(Listed entries)

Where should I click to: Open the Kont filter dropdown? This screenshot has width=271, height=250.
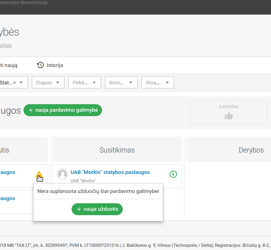click(x=121, y=82)
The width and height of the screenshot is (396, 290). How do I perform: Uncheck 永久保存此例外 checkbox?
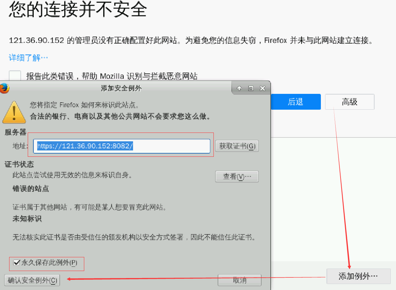[16, 263]
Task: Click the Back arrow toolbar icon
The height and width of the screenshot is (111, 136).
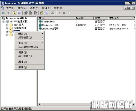Action: [3, 13]
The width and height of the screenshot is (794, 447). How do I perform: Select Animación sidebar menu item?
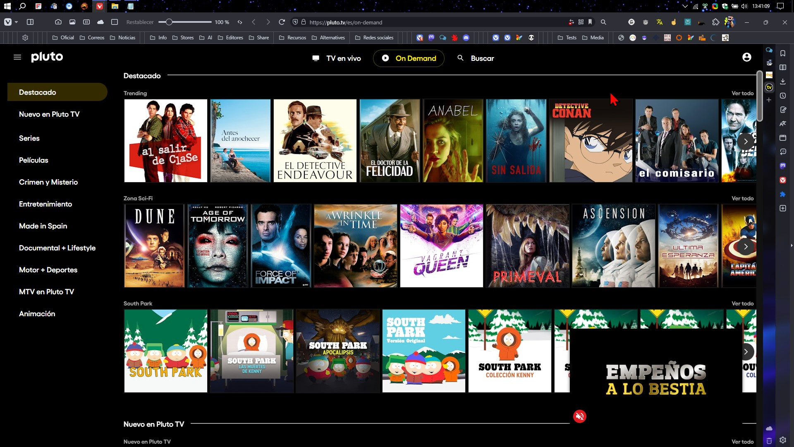(x=37, y=313)
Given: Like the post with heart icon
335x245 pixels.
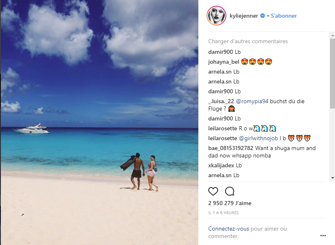Looking at the screenshot, I should point(213,191).

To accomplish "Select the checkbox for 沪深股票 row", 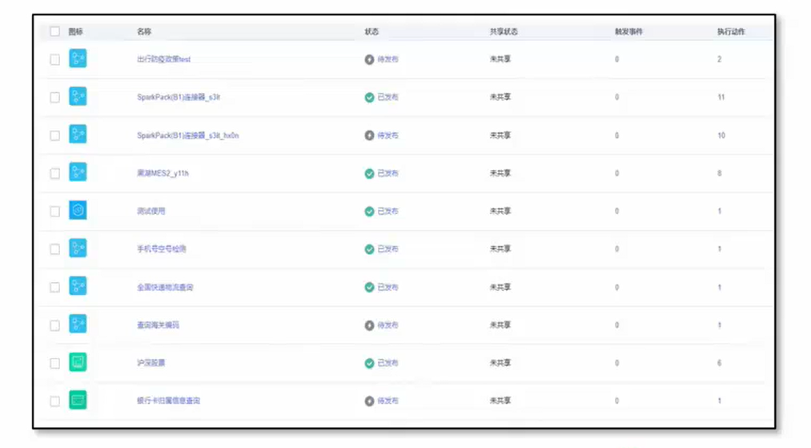I will 55,363.
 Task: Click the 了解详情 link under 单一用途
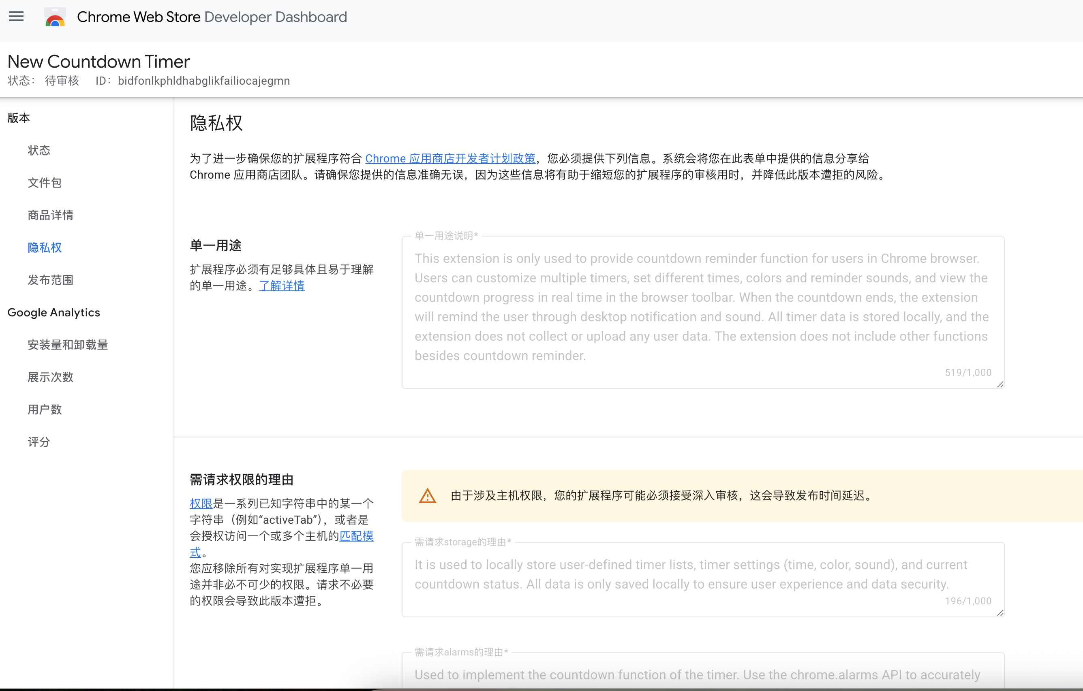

(End Listed entries)

Work instructions
Your response must consist of the lines from the beginning of the data through the line containing "Given: Like the post with heart icon", transcribed exactly, with no pictures.

Problem solution
Where should I click to: Open the Kont filter dropdown? This screenshot has width=271, height=250.
click(x=121, y=82)
The width and height of the screenshot is (396, 290). How do I perform: Uncheck 永久保存此例外 checkbox?
[16, 263]
Task: Click the Back arrow toolbar icon
The height and width of the screenshot is (111, 136).
Action: [3, 13]
The width and height of the screenshot is (794, 447). How do I perform: Select Animación sidebar menu item?
(x=37, y=313)
Given: Like the post with heart icon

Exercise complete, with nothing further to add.